WASHINGTON (Reuters) - The U.S. Securities and Exchange Commission’s chief economist, who helped turn around the agency’s struggling think-tank unit and pushed for more economic analysis in rulemaking, plans to leave the SEC this spring, according to an internal letter seen by Reuters.
Craig Lewis, who took over the helm of what is now called the SEC’s Division of Economic and Risk Analysis in May 2011, told his colleagues in a December 20 letter that he plans to return to his academic position at Vanderbilt University in the spring.
In the letter, he asked his colleagues to suggest possible replacements, saying the ideal candidate would have held a position at a “leading academic institution.”
“The hope is to fill the position no later than the summer of 2014, but we would like to find someone who might be willing to start sooner than that,” Lewis wrote.
SEC spokesman John Nester declined immediate comment.

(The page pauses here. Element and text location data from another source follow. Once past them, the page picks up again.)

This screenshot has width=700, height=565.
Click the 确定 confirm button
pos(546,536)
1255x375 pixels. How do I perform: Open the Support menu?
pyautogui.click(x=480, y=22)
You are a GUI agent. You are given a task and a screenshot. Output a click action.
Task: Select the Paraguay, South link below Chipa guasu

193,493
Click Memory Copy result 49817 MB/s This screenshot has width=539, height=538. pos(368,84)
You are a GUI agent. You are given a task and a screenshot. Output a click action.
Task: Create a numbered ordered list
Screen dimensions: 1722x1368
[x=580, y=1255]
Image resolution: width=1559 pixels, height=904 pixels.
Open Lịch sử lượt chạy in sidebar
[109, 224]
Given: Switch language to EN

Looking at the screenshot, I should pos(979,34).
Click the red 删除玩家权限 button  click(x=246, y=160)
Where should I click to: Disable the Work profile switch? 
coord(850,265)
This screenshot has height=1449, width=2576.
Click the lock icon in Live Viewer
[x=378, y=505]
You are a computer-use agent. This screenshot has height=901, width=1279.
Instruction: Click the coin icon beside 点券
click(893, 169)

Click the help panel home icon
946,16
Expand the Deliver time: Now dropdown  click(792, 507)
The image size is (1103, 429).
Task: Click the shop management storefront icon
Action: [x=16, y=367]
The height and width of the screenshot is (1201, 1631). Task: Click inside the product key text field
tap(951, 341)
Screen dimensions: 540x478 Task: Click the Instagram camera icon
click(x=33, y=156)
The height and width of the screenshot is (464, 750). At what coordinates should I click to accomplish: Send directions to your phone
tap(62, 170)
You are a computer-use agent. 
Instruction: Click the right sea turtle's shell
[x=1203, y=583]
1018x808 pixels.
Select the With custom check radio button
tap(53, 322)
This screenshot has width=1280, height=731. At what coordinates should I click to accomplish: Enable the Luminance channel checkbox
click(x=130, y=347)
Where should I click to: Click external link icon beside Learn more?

Lewis did not immediately respond to an e-mail seeking comment.
Lewis’ internal announcement comes at a critical time for the SEC, which is still struggling to complete writing all the rules required by the 2010 Dodd-Frank Wall Street reform law.
The role Lewis’ division plays in the agency’s rulemaking has grown in importance in recent years, as industry groups have won legal challenges to some SEC rules on the grounds that the agency failed to conduct proper economic analyses.
Lewis started his career at the SEC as a visiting academic fellow from Vanderbilt in 2010.
The unit, then known as the Division of Risk, Strategy and Financial Innovation, was created after the agency failed to detect Bernard Madoff’s massive fraud and the financial crisis.
Critics said the new division’s mission was not clearly defined, lacked strong leadership and suffered from low morale and high staff turnover.
After former division director Henry Hu left to return to academia, the agency tapped Lewis to replace him and become chief economist.
In an agency historically staffed mostly with lawyers, Lewis has pushed to add more economists and boost the division’s role in policymaking.
He helped to develop new guidelines in 2012 that called for the SEC to rely more on economists during rulemaking and to provide stronger economic justifications for final rules.
That year, his division was widely viewed as having helped bolster the economic analysis for several high-profile and controversial rules, from regulations governing over-the-counter derivatives to money market mutual funds.
In March 2012, the SEC made the unusual move of releasing an economic study on derivatives to gauge the industry’s reaction, prior to adopting final rules. The SEC has not faced a legal challenge to those rules.
In the fall of 2012, his division also provided the SEC’s deeply divided panel of commissioners more analysis to justify new rules to reduce the risk of investor runs on money market mutual funds.
The commission ultimately agreed to propose rules after the analysis was released, and it is working to finalize the measure.
Under Lewis, the division has also released studies on capital-raising methods used by companies to help the SEC and the public better understand the market and the impact of regulations.